Return every line of the entries below that contains the word "button", matching case exactly.
^^^^^^^^^^^^^^^^
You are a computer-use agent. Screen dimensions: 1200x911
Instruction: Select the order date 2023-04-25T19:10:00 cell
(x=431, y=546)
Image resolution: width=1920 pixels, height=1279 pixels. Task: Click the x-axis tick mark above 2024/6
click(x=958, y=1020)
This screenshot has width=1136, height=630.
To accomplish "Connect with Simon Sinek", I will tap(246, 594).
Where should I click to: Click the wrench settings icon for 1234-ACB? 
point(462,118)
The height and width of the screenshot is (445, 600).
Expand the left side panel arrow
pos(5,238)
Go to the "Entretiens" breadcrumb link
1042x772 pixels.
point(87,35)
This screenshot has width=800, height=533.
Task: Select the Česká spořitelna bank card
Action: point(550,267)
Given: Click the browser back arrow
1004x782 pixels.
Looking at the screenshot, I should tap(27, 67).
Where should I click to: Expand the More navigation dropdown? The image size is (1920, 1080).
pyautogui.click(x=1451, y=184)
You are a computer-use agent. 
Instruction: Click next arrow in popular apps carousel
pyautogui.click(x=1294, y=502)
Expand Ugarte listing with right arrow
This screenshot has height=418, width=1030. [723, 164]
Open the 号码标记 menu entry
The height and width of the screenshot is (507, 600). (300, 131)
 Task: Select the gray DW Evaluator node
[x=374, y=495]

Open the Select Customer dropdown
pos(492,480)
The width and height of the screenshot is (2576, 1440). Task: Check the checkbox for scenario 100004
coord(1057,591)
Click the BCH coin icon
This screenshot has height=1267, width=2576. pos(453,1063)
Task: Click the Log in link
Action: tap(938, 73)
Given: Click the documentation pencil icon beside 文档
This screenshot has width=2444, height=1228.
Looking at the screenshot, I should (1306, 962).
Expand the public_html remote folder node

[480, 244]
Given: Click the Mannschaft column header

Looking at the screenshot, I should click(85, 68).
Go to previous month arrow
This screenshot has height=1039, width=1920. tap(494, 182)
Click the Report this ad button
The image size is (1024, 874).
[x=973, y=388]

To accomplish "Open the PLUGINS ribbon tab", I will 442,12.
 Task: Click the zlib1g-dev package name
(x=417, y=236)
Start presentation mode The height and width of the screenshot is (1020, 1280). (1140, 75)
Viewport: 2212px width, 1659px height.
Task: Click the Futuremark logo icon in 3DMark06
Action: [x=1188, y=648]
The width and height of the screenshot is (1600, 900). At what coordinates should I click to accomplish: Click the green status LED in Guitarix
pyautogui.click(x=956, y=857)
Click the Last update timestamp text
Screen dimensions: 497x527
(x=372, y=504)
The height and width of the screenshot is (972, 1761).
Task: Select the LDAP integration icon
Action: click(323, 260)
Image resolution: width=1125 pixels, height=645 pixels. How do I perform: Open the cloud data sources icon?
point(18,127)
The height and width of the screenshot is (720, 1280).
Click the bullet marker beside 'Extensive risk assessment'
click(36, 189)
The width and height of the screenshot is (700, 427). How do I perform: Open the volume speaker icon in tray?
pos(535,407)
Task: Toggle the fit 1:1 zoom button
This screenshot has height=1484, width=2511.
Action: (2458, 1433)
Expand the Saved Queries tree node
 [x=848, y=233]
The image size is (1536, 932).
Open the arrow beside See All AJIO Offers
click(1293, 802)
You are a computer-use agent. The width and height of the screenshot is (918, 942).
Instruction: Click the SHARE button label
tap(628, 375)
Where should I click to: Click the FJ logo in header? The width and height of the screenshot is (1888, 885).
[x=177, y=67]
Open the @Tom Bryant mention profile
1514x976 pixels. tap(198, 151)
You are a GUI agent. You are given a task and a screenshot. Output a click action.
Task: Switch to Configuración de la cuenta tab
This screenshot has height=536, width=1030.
^^^^^^^^^^^^^^^^
WRITTEN REPLY |
Click the Report this ad button
Task: Toggle the fit 1:1 zoom button
Instruction: Click the SHARE button label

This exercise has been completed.